▶ [EXERCISE DESCRIPTION]: Please give back, word for word, each line from the start of the entries through the one in which "has width=1366, height=642." is found.
═══ PROVIDED DATA ═══
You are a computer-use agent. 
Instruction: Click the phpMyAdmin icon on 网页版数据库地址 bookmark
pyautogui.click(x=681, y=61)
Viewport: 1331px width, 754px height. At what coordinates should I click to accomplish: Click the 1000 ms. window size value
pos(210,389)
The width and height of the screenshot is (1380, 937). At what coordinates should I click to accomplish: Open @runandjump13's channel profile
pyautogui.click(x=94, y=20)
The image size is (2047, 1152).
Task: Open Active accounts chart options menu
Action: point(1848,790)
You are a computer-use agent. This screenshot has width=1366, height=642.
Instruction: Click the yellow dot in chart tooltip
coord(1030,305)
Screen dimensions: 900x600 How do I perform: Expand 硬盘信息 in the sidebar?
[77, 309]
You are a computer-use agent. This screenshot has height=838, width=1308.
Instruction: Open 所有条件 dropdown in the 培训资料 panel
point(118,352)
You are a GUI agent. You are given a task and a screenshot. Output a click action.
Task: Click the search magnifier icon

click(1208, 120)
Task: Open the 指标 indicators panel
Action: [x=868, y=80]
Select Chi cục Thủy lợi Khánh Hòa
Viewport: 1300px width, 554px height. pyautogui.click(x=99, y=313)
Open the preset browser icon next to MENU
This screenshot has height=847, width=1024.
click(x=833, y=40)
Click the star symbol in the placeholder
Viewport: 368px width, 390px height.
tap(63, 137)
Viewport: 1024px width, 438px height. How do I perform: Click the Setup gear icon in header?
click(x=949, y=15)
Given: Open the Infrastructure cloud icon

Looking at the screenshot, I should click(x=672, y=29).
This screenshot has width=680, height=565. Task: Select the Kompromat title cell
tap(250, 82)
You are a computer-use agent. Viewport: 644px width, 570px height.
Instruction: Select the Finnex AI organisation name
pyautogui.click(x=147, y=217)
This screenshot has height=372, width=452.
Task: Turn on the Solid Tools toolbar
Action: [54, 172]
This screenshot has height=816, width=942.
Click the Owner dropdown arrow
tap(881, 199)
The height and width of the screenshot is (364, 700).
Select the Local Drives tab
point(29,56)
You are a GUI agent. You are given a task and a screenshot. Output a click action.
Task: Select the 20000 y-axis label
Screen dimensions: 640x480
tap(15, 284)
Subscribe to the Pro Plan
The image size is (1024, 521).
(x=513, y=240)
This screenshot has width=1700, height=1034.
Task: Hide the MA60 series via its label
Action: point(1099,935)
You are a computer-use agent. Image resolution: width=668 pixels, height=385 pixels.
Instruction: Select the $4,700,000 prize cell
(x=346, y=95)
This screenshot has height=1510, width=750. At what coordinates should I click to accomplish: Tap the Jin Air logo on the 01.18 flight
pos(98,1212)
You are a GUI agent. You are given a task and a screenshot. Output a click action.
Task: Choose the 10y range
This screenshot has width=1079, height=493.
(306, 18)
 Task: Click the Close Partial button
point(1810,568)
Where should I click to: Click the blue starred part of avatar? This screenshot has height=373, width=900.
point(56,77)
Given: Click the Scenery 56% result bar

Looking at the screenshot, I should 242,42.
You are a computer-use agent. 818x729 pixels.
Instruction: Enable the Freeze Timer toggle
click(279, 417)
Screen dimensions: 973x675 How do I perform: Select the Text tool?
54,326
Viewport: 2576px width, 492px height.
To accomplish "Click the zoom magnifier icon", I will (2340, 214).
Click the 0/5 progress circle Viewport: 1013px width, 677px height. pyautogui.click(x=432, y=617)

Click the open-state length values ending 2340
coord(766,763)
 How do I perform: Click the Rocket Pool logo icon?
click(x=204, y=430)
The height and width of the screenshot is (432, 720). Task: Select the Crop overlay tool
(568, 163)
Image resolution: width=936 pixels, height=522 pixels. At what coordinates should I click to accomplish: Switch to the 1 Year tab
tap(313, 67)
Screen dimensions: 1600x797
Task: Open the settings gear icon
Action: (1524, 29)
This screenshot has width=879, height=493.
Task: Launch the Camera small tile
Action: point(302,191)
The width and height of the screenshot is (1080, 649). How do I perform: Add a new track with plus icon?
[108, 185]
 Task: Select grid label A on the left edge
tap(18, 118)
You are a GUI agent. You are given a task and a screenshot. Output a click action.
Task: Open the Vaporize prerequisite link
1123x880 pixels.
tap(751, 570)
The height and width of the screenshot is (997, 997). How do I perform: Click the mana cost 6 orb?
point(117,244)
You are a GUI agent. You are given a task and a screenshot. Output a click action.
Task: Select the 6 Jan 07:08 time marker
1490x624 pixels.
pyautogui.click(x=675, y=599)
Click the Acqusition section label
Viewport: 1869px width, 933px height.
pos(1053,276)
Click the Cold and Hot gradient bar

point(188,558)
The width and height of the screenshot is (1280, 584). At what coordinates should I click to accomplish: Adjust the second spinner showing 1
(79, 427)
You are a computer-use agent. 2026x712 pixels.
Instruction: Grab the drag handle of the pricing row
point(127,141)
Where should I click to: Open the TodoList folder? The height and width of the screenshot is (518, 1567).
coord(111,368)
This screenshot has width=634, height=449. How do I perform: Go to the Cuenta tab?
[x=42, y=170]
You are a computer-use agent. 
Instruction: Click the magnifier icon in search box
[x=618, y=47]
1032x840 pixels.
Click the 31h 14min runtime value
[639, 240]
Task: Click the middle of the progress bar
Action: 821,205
═══
▶ [RESULT OF THE TASK]:
You are a computer-use agent. 
Instruction: Click the phpMyAdmin icon on 网页版数据库地址 bookmark
pyautogui.click(x=681, y=61)
Viewport: 1331px width, 754px height. At what coordinates should I click to accomplish: Click the 1000 ms. window size value
pos(210,389)
The width and height of the screenshot is (1380, 937). At what coordinates should I click to accomplish: Open @runandjump13's channel profile
pyautogui.click(x=94, y=20)
The image size is (2047, 1152).
Task: Open Active accounts chart options menu
Action: point(1848,790)
You are a computer-use agent. This screenshot has width=1366, height=642.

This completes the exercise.